Today is a strange day, one of those weatherless, skyless days. I’ve reached exhaustion and am looking forward to a blood transfusion on Tuesday with chemo which will make for a long day, but I’m just spent so it will be worth it. My whole self is so depleted, I’m having trouble speaking, the words don’t come out right and it’s frustrating, stammering, halting.

When I play Scramble, I see a word and then trace it in backwards, over and over until I realize what I’m doing. My scores are plummeting while G’s are going up, he’s slaughtering me.

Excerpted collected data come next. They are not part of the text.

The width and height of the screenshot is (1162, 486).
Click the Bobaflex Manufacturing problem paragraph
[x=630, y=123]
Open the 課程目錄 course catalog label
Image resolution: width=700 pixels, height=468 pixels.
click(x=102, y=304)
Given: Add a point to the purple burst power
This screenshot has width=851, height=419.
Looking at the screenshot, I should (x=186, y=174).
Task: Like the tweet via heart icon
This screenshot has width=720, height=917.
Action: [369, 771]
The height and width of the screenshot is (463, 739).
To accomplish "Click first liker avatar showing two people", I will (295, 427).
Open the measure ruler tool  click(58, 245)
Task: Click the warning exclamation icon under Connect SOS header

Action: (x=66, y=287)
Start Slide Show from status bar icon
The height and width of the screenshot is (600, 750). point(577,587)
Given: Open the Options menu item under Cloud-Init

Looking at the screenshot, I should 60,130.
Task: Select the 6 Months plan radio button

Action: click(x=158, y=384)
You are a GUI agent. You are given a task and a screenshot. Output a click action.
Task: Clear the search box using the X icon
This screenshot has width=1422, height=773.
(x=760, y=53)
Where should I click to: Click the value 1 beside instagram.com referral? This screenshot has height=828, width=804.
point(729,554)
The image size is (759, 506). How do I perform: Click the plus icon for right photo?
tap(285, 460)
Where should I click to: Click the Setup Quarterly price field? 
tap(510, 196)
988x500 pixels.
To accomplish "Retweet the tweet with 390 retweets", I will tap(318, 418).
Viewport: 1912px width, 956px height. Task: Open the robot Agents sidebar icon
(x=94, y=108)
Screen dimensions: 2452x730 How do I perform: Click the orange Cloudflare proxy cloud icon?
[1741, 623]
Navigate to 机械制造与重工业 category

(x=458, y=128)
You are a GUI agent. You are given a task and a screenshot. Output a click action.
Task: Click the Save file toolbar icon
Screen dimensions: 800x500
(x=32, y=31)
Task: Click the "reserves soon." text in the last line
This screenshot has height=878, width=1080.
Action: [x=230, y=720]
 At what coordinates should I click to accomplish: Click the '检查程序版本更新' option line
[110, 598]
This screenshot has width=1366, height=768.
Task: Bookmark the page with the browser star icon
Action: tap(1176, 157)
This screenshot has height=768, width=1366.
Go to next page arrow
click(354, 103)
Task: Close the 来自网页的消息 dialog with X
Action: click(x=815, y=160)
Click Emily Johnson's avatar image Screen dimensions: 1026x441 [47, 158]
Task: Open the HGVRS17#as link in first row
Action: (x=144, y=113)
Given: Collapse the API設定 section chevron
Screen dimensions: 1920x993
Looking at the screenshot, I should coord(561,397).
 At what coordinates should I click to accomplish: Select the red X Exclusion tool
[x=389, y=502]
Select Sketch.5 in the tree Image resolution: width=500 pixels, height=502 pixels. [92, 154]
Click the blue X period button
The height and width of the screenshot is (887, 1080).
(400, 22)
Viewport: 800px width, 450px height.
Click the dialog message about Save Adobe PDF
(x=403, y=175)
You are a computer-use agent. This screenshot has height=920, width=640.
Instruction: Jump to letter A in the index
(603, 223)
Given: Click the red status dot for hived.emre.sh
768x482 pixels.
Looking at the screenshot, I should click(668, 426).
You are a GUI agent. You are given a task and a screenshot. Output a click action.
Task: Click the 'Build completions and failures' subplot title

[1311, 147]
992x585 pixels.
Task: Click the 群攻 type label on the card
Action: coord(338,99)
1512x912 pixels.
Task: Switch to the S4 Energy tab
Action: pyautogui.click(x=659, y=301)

I have salt and pepper hair. When it fell out {the first time}, the dark hairs were tenatious and a few clumps of them remained all through chemo, shaved off, of course, but you could see the stubble. As my hair grew in, my face was ringed with dark hair, the other day I noticed it was gone, I thought it was just my imagination perhaps, but next day sitting with a friend she asked “where did your dark hair go?” Later that night I realized that it had fallen out, no big clumps this time, just a trail of a thousand eyelashes. I can’t pull it out in breezy tufts like when it was long, but if I pull some out between my finger tips, it’s mostly the dark coming out. So the first chemo killed my white haired cancer cells and this one is after the dark haired cancer cells. It’s odd. Everything feels odd these days. I look like an old man with a receeding hairline, I’ll probably shave it off again in a few days when it gets sparser, which seems redundant. Been there done that, I’ve been loving my soft new hair and now I’ve got to start from scratch and worry about scalp burn when I go outside. It’s been seven months now since this odyssey began. A lot has happened, I’ve gone from warrior to dishrag, optimism and energy waning. Maybe it’s the fatigue, the relentless treadmill of treatment and testing. It’s hard to recall my previous life and I’m only starting to realize there’s no going back.